LinuxLists.cc - [PATCH] wifi: ath11k: Fix error handling in ath11k_wmi_p2p_noa

2024-04-15 11:26:08

Subject: [PATCH] wifi: ath11k: Fix error handling in ath11k_wmi_p2p_noa_event()

if (noa_descriptors > WMI_P2P_MAX_NOA_DESCRIPTORS), there is a mix of
return and goto. in such a case, 'ret' should be assigned an error code and
the 'td' should be freed to avoid a memory leak.

While at it, return 'ret' instead of 0 in case of error.
This is actually harmless, because the only caller does not handle the
return value.

Fixes: 2408379f15a1 ("wifi: ath11k: implement handling of P2P NoA event")
Signed-off-by: Christophe JAILLET <[email protected]>
---
drivers/net/wireless/ath/ath11k/wmi.c | 6 +++---
1 file changed, 3 insertions(+), 3 deletions(-)
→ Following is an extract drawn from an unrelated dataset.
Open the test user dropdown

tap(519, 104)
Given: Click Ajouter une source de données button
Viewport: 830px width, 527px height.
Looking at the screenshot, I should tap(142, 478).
diff --git a/drivers/net/wireless/ath/ath11k/wmi.c b/drivers/net/wireless/ath/ath11k/wmi.c
index c74aa3f95658..589a1b5ec517 100644
--- a/drivers/net/wireless/ath/ath11k/wmi.c
+++ b/drivers/net/wireless/ath/ath11k/wmi.c
@@ -8657,7 +8657,7 @@ static int ath11k_wmi_p2p_noa_event(struct ath11k_base *ab,
const struct wmi_p2p_noa_event *ev;
const struct ath11k_wmi_p2p_noa_info *noa;
struct ath11k *ar;
- int ret, vdev_id;
+ int ret = 0, vdev_id;
u8 noa_descriptors;

tb = ath11k_wmi_tlv_parse_alloc(ab, skb, GFP_ATOMIC);
@@ -8682,7 +8682,7 @@ static int ath11k_wmi_p2p_noa_event(struct ath11k_base *ab,
if (noa_descriptors > WMI_P2P_MAX_NOA_DESCRIPTORS) {
ath11k_warn(ab, "invalid descriptor num %d in P2P NoA event\n",
noa_descriptors);
- return -EINVAL;
+ ret = -EINVAL;
goto out;
}

@@ -8705,7 +8705,7 @@ static int ath11k_wmi_p2p_noa_event(struct ath11k_base *ab,
rcu_read_unlock();
out:
kfree(tb);
- return 0;
+ return ret;
}

static void ath11k_wmi_tlv_op_rx(struct ath11k_base *ab, struct sk_buff *skb)
--
2.44.0

2024-04-15 16:19:03

by Jeff Johnson

[permalink] [raw]

Subject: Re: [PATCH] wifi: ath11k: Fix error handling in ath11k_wmi_p2p_noa_event()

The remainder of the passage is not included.